I'm upgrading accounts to use the new plus.login
scope, so I tested adding a user with just userinfo
scope and then re-logging in with plus.login
added. The result was that a new entry in the authorized access panel was introduced, and the access token returned from the latter call only had userinfo
permission. I tested this by making a verified token call as well as trying to list people.
Is this expected behaviour, and if so, should I be revoking the old token beforehand? I see it's possible with a /revoke
action. Server side removal of Oauth token
Update: Relevant Gist. This is using Ruby's Omniauth gem. I'm not actually sure how a user can ever see more than 1 entry in the authorized access panel, yet in this circumstance I could see 2. And after testing various scenarios yesterday, I had about 6 entries all belonging to the same app! Note that I didn't change the client ID at any time and in fact only have one client ID.
I'm hoping the situation I described can be replicated by others; it's simply a matter of hacking the Google-side URL to remove the plus.login scope, and then logging in again while preserving the URL as is.
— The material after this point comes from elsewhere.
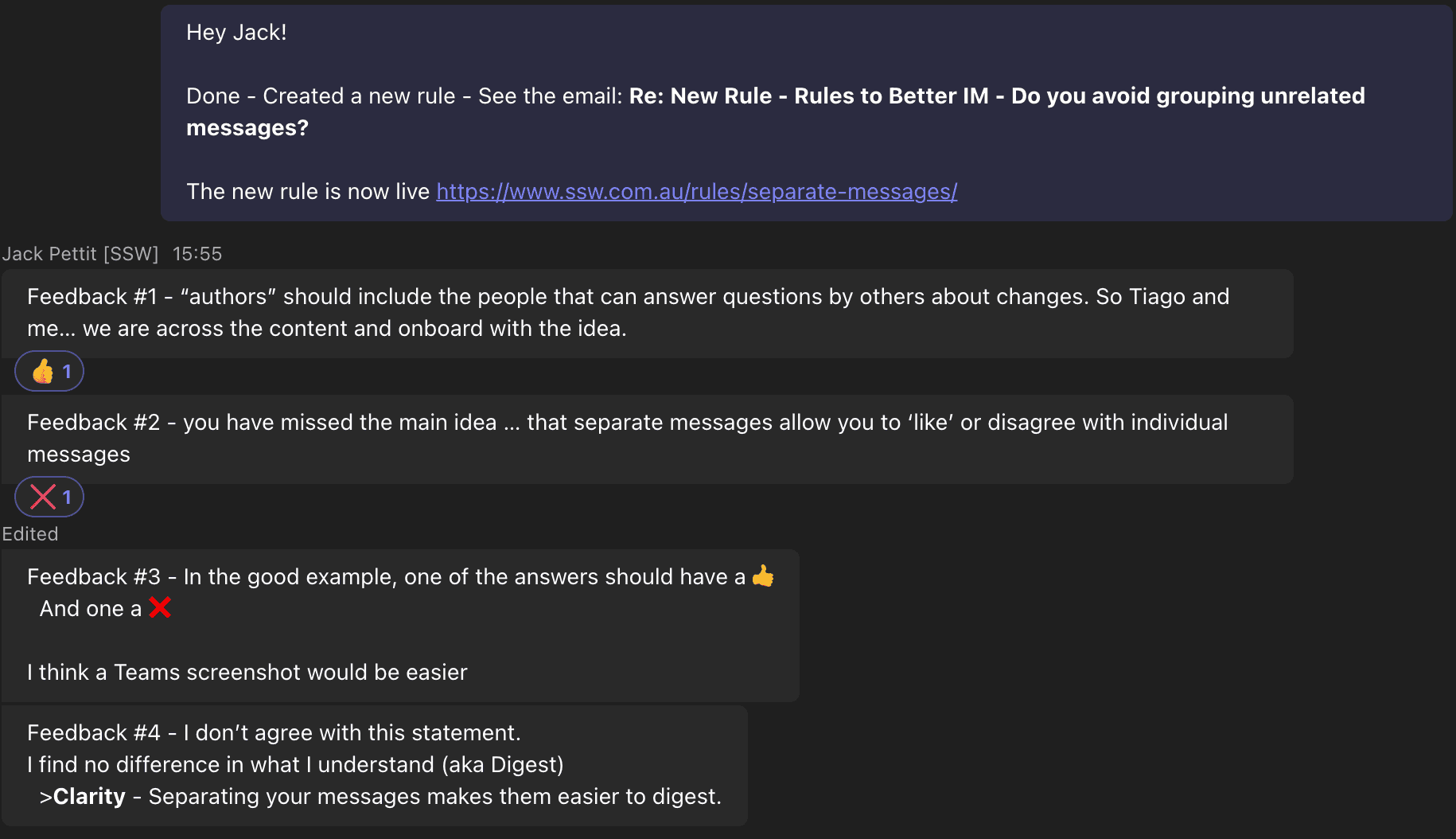
Task: Toggle the red X reaction under Feedback #2
Action: coord(49,497)
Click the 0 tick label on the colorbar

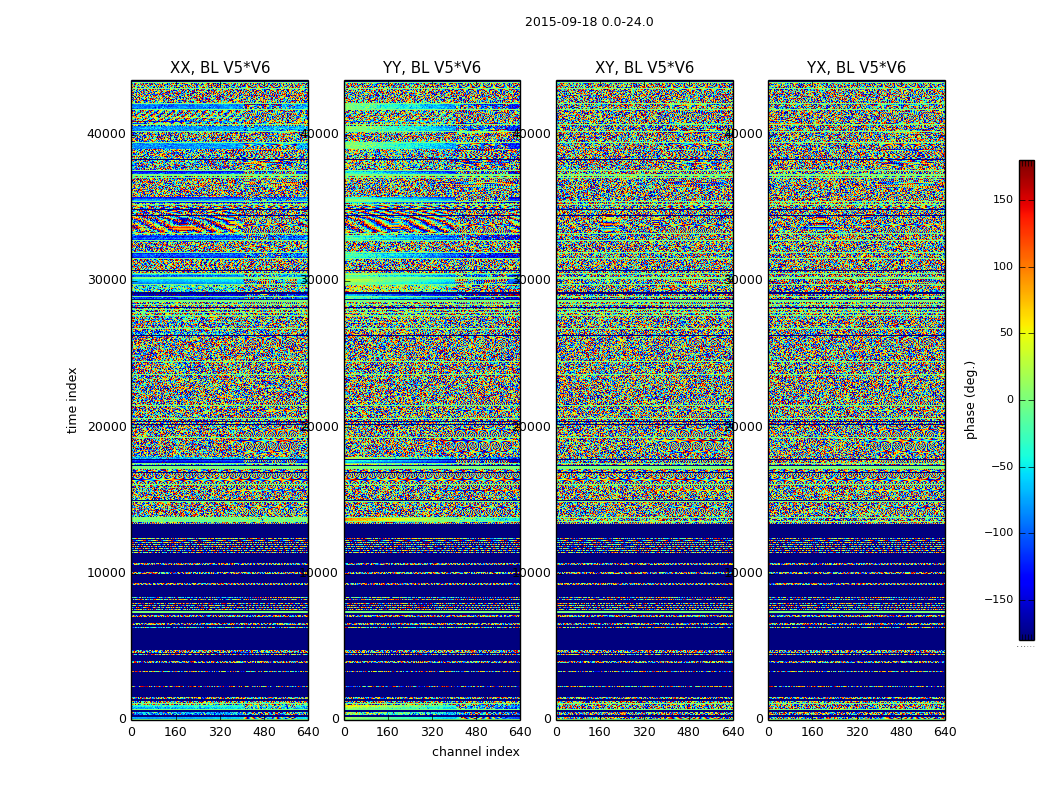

Update (2): I also discovered this gotcha: "You should not request userinfo.profile or plus.me in combination with this scope as they are implicitly included and would create a confusing permissions dialog for your user." In fact, it's more than just a UX permissions issue; it seems Google won't actually store the "plus.me" scope against the user, so it means it will always show the OAuth permissions dialog even if users have already given permissions (I think because it does a simple equality check and notices plus.me is requested, but is not stored against the user).
Update (3): The bug about using the wrong login was caused by my code doing something like user.login || user.signup without updating the token data on a login. So now it updates the access token and the refresh token after every login. (I still don't follow why there needs to be more than one token per client-user combo.)